Tesla Model S cars can now drive and park themselves

15 Oct 2015

The Tesla Model S saloon

From today, Tesla Model S saloon cars in the US will be able to drive and park themselves. The autonomous vehicle capability will arrive in Europe and Asia within weeks.

Tesla has announced the release of version 7.0 of its Model S software, starting in the US on a rolling basis and arriving in Europe and Asia in the coming weeks, pending regulatory approval.

Unlike Google Car, the software doesn’t turn the Model S into a completely autonomous vehicle. Rather, it has a beta feature called Autosteer that keeps the car in its current lane and manages the speed and distance from the car ahead.

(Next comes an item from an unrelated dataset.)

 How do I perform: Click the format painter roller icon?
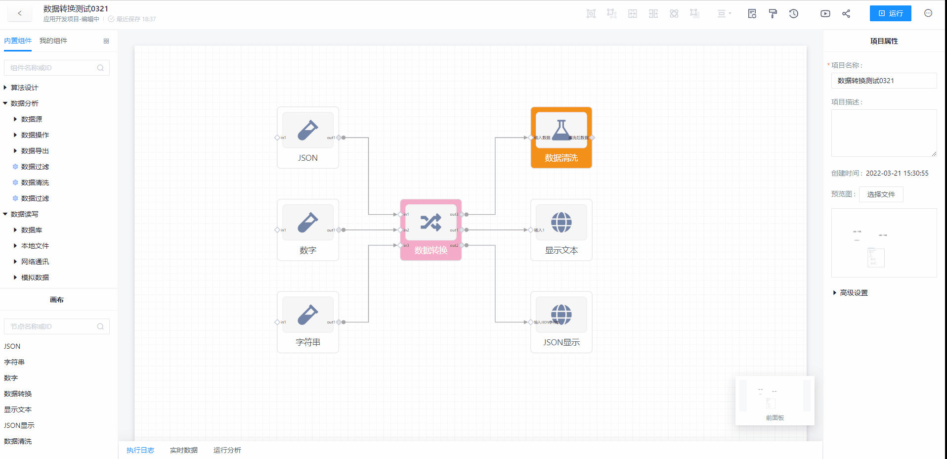coord(773,14)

Drivers are still encouraged to keep their hands on the wheel – a key factor in insurance liability cases in a world where the laws and rules of the road have yet to catch up on the idea of autonomous vehicles.

Model S can now detect available parking spaces and park itself


As well as Autosteer, Tesla has redesigned the Model S’s instrument cluster with a new driver-focused design that shows real-time information that the car uses to intelligently determine the vehicle’s behaviour relative to its surroundings.

Autosteer keeps the car in its current lane and engages Traffic-Aware Cruise Control to maintain the car’s speed. It assists the driver by measuring steering angle, steering rate and speed to determine the appropriate operation.

Despite this, “Tesla requires drivers to remain engaged and aware when Autosteer is enabled. Drivers must keep their hands on the steering wheel.”

It added: “Changing lanes when Autosteer is engaged is simple: engage the turn signal and Model S will move itself to the adjacent lane when it’s safe to do so.”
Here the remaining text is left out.